You can avoid an underpayment penalty if you pay at least 90% of the tax you owe for this current tax year, or 100% of the tax you owed during the previous tax year, if your adjusted gross income (AGI) was under $150,000 during the last year.
However, if your AGI was greater than $150k, then you need to pay 110% of the previous year’s tax during the current tax year to avoid a penalty.
Furthermore, if you file as married filing separately, the threshold drops down to just $75,000.
Lastly, if you expect to pay less than $1,000 in taxes, you don’t need to worry about underpayment and you can just pay your taxes at the end of the year.
State Estimated Taxes
Don’t Forget: Most states with income tax require you to pay Estimated Taxes, too! Check out the Estimated Tax laws for your individual state to make sure you pay those taxes in a timely manner.
Here are a few quick links to some states’ Estimated Tax guides:
Tax Write-Offs & Deductions for Bloggers
One of the benefits to forming an LLC is the ability to write off certain business expenses come tax time!
Most bloggers know that they can deduct expenses such as their hosting and domain name from their income, but there are actually a ton of other expenses you can deduct as a blogger.
Any expense that is necessary to your business can and should be deducted from your gross income.
I recently took out a Chase Ink Business Credit Card and this has helped me enormously in separating my business and personal expenses. I can simply export all my business transactions and pop them into my Financial Statement excel.
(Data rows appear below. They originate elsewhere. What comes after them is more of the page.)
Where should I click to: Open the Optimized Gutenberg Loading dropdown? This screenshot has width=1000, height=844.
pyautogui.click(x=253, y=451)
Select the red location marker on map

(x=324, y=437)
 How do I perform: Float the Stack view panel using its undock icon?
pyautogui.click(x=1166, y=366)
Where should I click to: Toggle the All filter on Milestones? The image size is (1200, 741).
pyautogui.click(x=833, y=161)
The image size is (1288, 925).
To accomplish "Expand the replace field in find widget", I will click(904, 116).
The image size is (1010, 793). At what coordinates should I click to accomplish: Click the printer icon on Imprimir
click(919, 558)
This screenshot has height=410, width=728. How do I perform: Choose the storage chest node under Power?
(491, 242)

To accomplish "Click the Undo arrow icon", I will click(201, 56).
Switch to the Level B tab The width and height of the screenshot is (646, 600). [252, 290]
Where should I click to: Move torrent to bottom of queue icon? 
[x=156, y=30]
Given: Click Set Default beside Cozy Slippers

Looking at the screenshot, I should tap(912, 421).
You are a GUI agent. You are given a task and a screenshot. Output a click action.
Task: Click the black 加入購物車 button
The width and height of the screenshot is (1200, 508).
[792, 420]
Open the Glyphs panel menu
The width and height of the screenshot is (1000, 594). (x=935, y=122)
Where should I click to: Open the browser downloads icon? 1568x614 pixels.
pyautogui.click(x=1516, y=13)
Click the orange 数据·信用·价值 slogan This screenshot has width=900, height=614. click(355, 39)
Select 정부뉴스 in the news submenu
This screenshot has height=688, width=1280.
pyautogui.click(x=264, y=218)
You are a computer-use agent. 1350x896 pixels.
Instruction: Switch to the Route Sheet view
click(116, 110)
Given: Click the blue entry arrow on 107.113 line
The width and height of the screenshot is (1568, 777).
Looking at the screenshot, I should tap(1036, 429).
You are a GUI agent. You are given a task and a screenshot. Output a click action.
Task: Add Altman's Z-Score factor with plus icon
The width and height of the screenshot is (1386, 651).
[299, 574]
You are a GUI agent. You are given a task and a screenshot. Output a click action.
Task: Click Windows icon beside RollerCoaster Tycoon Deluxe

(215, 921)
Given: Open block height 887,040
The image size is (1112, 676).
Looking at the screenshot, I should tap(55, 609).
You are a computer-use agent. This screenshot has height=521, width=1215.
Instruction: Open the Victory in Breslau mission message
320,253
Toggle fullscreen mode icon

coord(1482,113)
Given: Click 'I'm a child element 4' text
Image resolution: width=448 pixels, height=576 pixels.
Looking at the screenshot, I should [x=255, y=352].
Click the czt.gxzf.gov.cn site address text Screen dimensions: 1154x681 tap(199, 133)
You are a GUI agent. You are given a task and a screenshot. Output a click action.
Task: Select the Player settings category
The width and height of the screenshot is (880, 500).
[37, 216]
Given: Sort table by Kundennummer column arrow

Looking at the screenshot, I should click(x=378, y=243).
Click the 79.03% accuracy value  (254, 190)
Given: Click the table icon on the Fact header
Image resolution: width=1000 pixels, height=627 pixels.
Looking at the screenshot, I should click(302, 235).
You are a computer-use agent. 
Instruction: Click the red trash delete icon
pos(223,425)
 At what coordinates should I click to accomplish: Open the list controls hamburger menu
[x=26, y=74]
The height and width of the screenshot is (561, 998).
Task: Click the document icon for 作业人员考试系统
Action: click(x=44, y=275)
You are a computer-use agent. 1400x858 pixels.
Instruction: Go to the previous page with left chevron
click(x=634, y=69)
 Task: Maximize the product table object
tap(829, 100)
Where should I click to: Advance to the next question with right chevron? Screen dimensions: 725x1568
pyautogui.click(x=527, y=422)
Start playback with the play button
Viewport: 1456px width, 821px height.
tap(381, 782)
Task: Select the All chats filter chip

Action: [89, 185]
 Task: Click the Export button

Here are a few common blogger write-offs to add to your list:
- Domain Name: Bought a domain? Renewed a domain? That’s a blogging expense to deduct!
- Web Hosting: Your monthly or yearly web hosting fees are deductible as a blogger.
- New Camera Equipment: Any new cameras or equipment used to run your blog as a business are deductible.
- Health Insurance: You can deduct the cost of health insurance as a self-employed blogger.
- Home Office: Be sure to take the home office deduction if you write your blog posts and do business from home.
- Internet and Phone Bills: Deduct some or all of the cost of your internet and phone bills related to business.
Filing taxes is never fun, but it must be done! I hope this guide to self-employed blog taxes was useful to you!